Fighting for Accountability: An Interview with Amanda Strayer
Fighting for Accountability
As the Supervising Staff Attorney for Accountability at Human Rights First, Amanda draws on her personal passion, her creative mindset, and her solid grounding of human rights law and practical lawyering skills learned at Georgetown to take on the perpetrators of horrific human rights abuses.
From Passion to Purpose
Amanda has always been drawn to promoting the rights of marginalized and vulnerable persons around the world. Before law school, her passion for elevating the voices of those who are less heard and less seen led her to work with Women for Women International, an NGO that provides training and support to women in conflict-affected countries as they become catalysts of change in their families and communities. “I had the chance to spend time interviewing women in places like Afghanistan and Rwanda about their experiences of conflict, displacement, poverty, violence, and the ways in which legal inequality in their countries and communities impacted their lives,” says Amanda. “Those experiences really inspired my interest in going to law school.”
Focused Exploration and a Strategic Emphasis on Practical Skills
At Georgetown Law, Amanda delved into classes on international human rights law, international humanitarian law, and international criminal law. She also focused on building her practical skillset by taking advantage of a wide variety of experiential opportunities. Through advocating for the rights of LGBTQIA+ persons in Guyana as part of the Human Rights Fact-Finding Practicum, crafting legal arguments to curb child marriage in Botswana as a student in the International Women’s Human Rights Clinic, and her externships and summer jobs, Amanda developed a “strong grounding” in the work of a human rights lawyer. “My time at Georgetown was really focused on very practical skill building experiences—as many of those as I could fit in. Based on my work before law school, I knew developing these skills would be critical for the career I wanted going forward,” says Amanda.

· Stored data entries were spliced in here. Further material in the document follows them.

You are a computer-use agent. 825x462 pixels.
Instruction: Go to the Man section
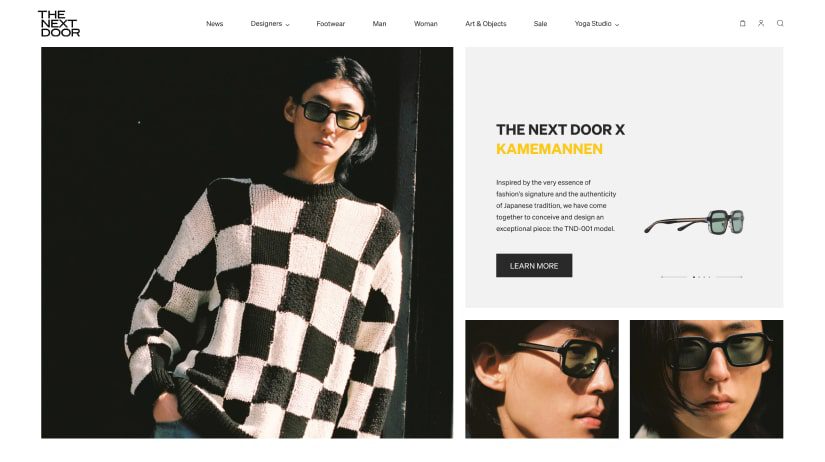[x=379, y=24]
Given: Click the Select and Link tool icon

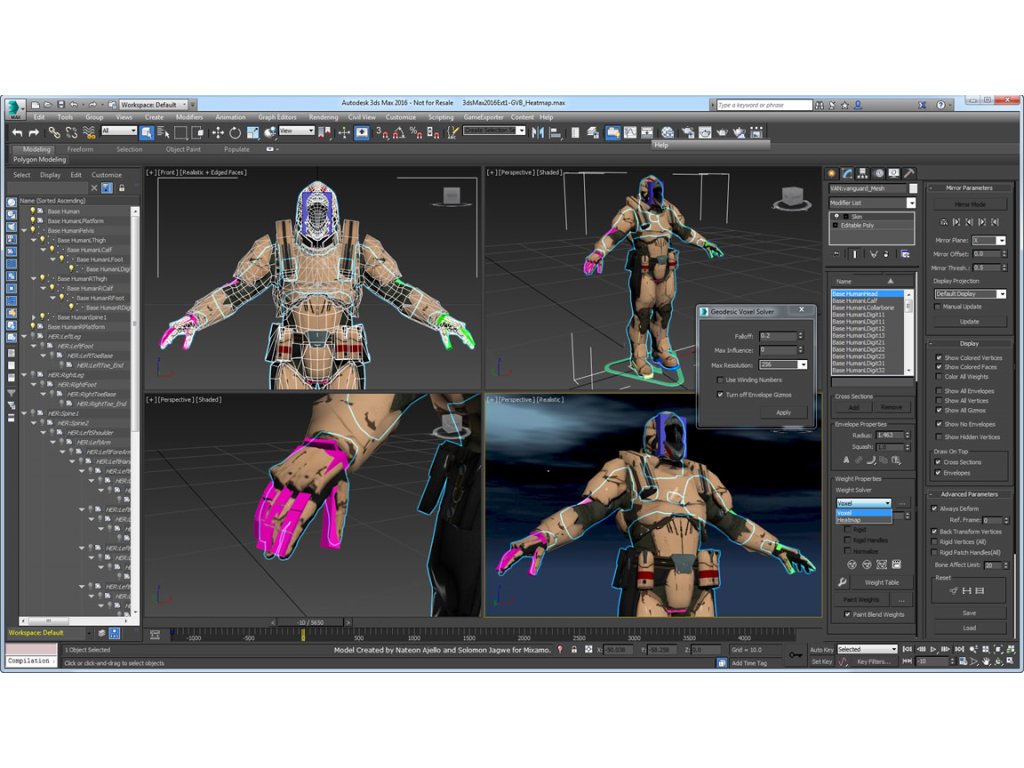Looking at the screenshot, I should [54, 132].
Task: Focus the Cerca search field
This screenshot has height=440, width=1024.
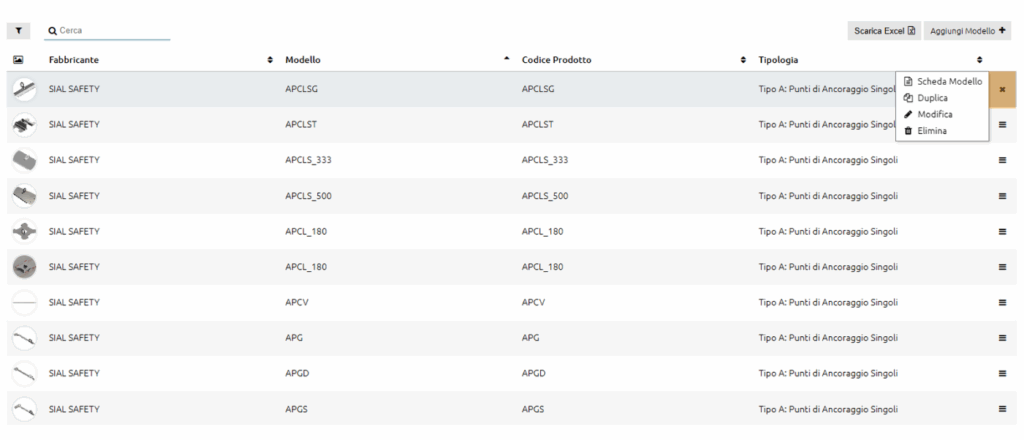Action: (108, 30)
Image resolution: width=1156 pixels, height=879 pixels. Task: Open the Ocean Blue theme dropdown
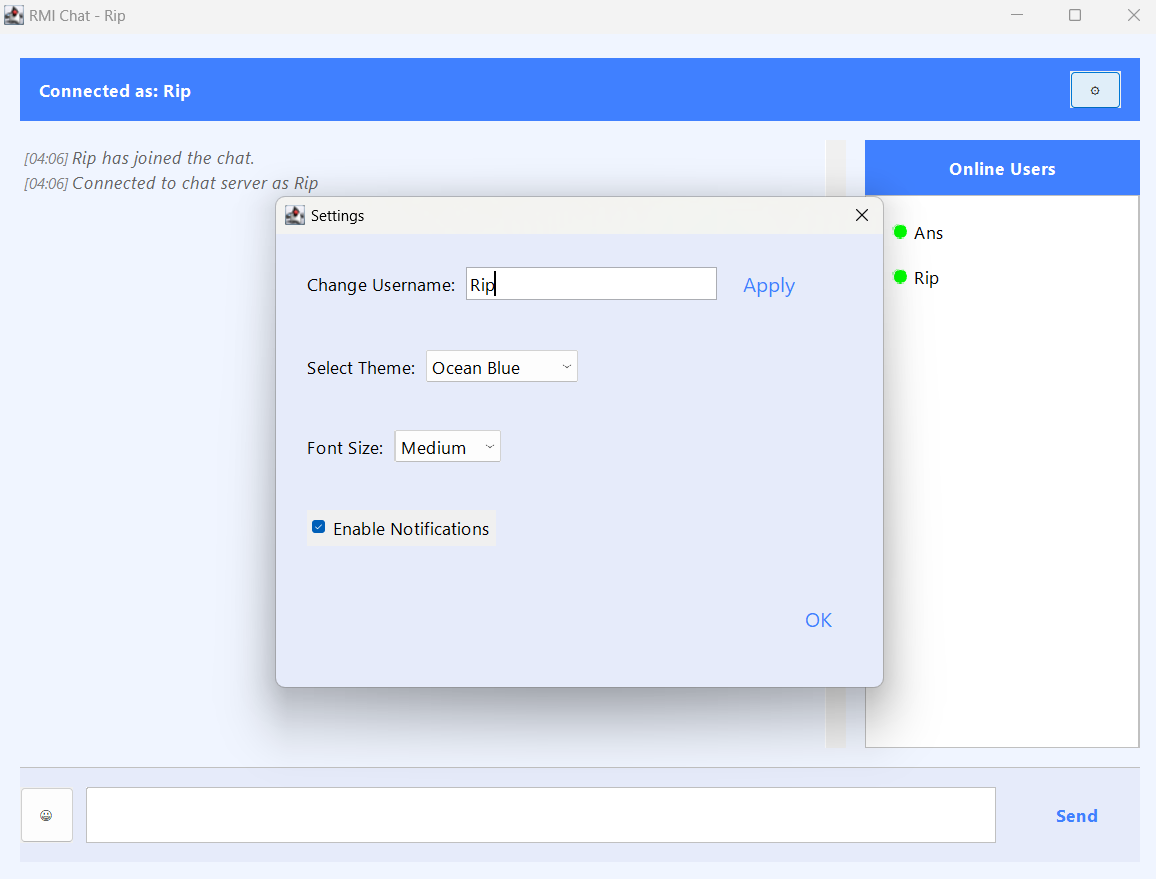coord(501,366)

These academic and professional experiences serve her well now. “Having that wide breadth and grounding in different aspects of human rights law, as well as an emphasis on gaining practical lawyering skills through experiential courses, allowed me to be more creative in how I approach problem-solving at my organization,” says Amanda. At Human Rights First, “we often wear a lot of different hats.” On any given day, Amanda could be advising her coalition of 300-plus NGOs from around the world on how to document human rights abuses, advocating for law or policy change on the Hill, or crafting messages for media and press releases. “A lot of the NGO space is oriented around creative problem-solving, and that means being able to acknowledge what you don’t know and to pull together the people and the resources that you may need to find answers and move forward,” she says. As a human rights lawyer, Amanda says “finding creative solutions for things that may seem intractable” is one of the greatest and most rewarding challenges.

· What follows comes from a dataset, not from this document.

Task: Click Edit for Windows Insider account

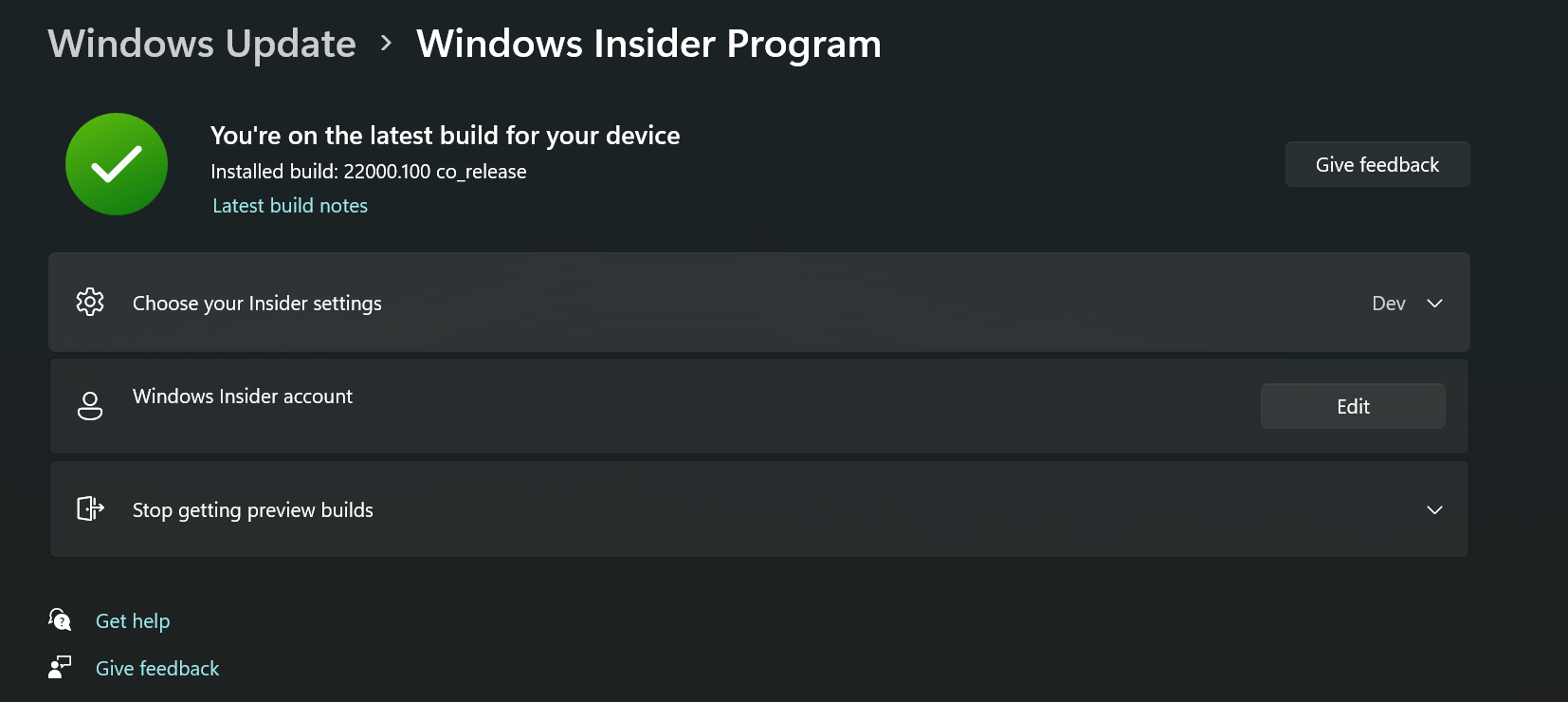Action: tap(1353, 406)
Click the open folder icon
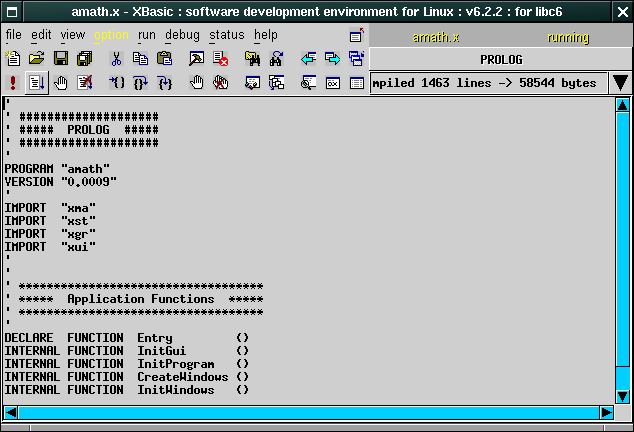This screenshot has width=634, height=432. 37,59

Hope Amidst the Challenges
Amanda has experienced firsthand how difficult human rights advocacy can be. “You work so hard for what sometimes feels like such small wins or to just hold the line and prevent backsliding,” says Amanda, who acknowledged that this can sometimes make it hard for advocates to stay motivated. However, in her work to help NGOs make recommendations to the U.S. government on individuals to target for sanctions under the Global Magnitsky sanctions program—inspired by a bipartisan law that was passed in 2016 and which provided a new legal avenue for accountability—there is a real and palpable sense of optimism. “Some of these civil society groups have tried to hold perpetrators in their country to account for decades and have not seen any movement,” she said. Being able to advocate for governments to impose public sanctions on the perpetrators of horrific abuses, such as extrajudicial killings, torture, enforced disappearances, rape and sexual violence, and violence against human rights defenders, “infuses hope and optimism that bad actors may be held accountable for victimizing others.” When her work with NGOs results in such sanctions and public accountability for human rights abuses, “It’s such an incredible moment for advocates and survivors of these abuses to see a measure of justice and accountability. That’s really one of the most gratifying parts of the job.” Of the 475 human rights abusers and corrupt actors sanctioned under the Global Magnitsky program, about one-third have a basis in recommendations from civil society groups, underscoring the impact that advocates can have.

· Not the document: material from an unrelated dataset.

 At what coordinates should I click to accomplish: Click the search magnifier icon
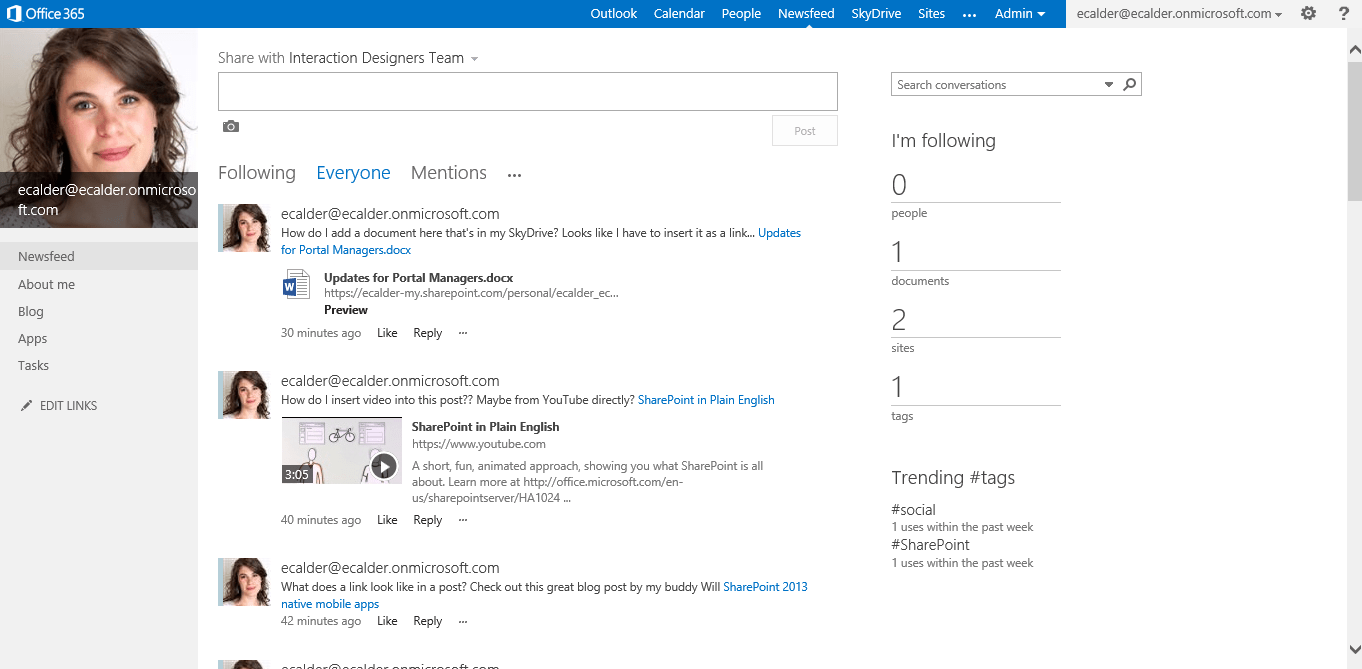1130,85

In the face of struggles, Amanda believes that it is important to be realistic about the nature of the work, but it is also important “to not lose your own hope and not lose your own sense that each of us can make some contributions towards helping to make things better. Things do not change for the better unless there are people invested in and spending their time and commitment to do that kind of work.”
Advice for Students on Forging a Pathway in Human Rights
Amanda’s advice to students looking to embark on a career in human rights work is to focus on building practical skills and to invest time in developing professional relationships. “It’s not an easy path but it is such a rewarding path,” says Amanda. In encouraging students to follow their passion and interests, she stated that “there are plenty of people who have been in your shoes before and want to help you. You have more advocates and allies out there than you might expect.”